COLORADO SPRINGS, Colorado—The world’s military space forces need to talk more, U.S. officials say—and that means everything from establishing norms for space operations to setting up “red phones” with Chinese and Russian space operators.

It’s in the country’s best interest to establish “norms of behavior” and lines for communication between the U.S. and other space operators—including adversaries, said Lt. Gen. John Shaw, deputy commander of U.S. Space Command.

“Right now, we don’t have those avenues to communicate with them and that opens up the opportunity for misperception, miscommunication, and miscalculation,” Shaw told Defense One Wednesday at the Space Symposium.

Pentagon officials have stressed the need to prepare for conflict in space, but have been hesitant to define, mostly due to classification, what exactly conflict means in space and how it would retaliate if there was a kinetic or non-kinetic attack on U.S. satellites. 

In an effort to establish a level of transparency about U.S. military space activities, Defense Secretary Lloyd Austin approved “eight specific behaviors” in February, providing more details on the Pentagon’s five “tenets of responsible space behavior.”

“The department—we really can’t set what the worldwide responsible behaviors are, but we certainly can participate in those discussions and we do that,” Gen. James Dickinson, commander of U.S. Space Command, told reporters Tuesday. 

Russia has previously demonstrated aggressive space operations: conducting a hit-to-kill anti-satellite test in 2021, which created over 1,500 pieces of debris. China has proved its ability to grab spacecraft with its S-J 21 satellite, which recently took a defunct Chinese satellite and dropped it off past the GEO orbit. 

Dickinson said his command has planned for the possibility of China grabbing a satellite. 

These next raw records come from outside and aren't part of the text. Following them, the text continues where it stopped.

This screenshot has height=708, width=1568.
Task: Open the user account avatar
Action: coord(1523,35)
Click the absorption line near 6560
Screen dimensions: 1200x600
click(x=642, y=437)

“Within the command, like every other domain, we constantly exercise and plan for different events and different situations,” Dickinson said. 

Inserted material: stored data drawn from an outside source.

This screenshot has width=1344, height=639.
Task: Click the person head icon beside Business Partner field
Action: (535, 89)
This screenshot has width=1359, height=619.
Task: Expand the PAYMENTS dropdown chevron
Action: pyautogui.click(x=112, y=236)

The command is on track to reach full operating capability later this year, Dickinson said, after it was re-established in 2019 as the 11th combatant command and reached initial operating capability two years ago. 

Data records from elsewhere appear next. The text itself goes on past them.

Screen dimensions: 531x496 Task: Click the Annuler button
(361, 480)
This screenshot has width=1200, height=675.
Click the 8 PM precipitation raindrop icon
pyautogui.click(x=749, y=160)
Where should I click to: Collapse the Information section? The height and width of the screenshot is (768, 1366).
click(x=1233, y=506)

“As USSPACECOM approaches FOC, the command has developed the capacity to synchronize effects with other combatant commands to achieve integrated operations in campaigning and contingency, a first for the command and the Department of Defense,” the command said in a statement. 

To avoid miscalculation and better understand what’s happening in space, U.S. officials have spoken of the need to have continuous location information, known as custody, for orbiting satellites.

LightRidge—a company created by private equity firm ATL by combining Geost and Ophir—makes sensors that detect and track satellites or spacecraft that might pose a threat. The technology, the company’s executives said, could help policy makers document nefarious actions taken against satellites.

“We’re quickly moving to an era where, whether it’s government systems or its commercial systems… the issues associated today with space domain awareness and not being able to maintain custody should be completely eliminated,” said Josh Hartman, a former Pentagon official who is chief strategy and growth officer of LightRidge and president of Geost. “Every asset that flies can become a host for space domain awareness sensors, particularly as things become more and more affordable.”

The company’s executives said its sensors can help the Space Force make “that positive identification necessary to attribute action,” Hartman said on the sidelines of the Space Symposium.

With that detailed information of where a threatening satellite or spacecraft came from and how it operated in proximity of the American satellite could then allow the Space Force to take appropriate action, Hartman said.

“Once I understand the behavior on orbit of things, which we don’t quite understand yet, I can start to build countermeasures that are short of the last full measure in the life of a satellite that still deliver the message or the effect that I need it to deliver,” Hartman said.

“I don’t believe the policy has been written, that I know of, that would say what is an action of war,” said LightRidge CEO Bill Gattle. “I think there’s people in military that would say, ‘You take out my satellite, that is a war act.’”

Marcus Weisgerber contributed to this report.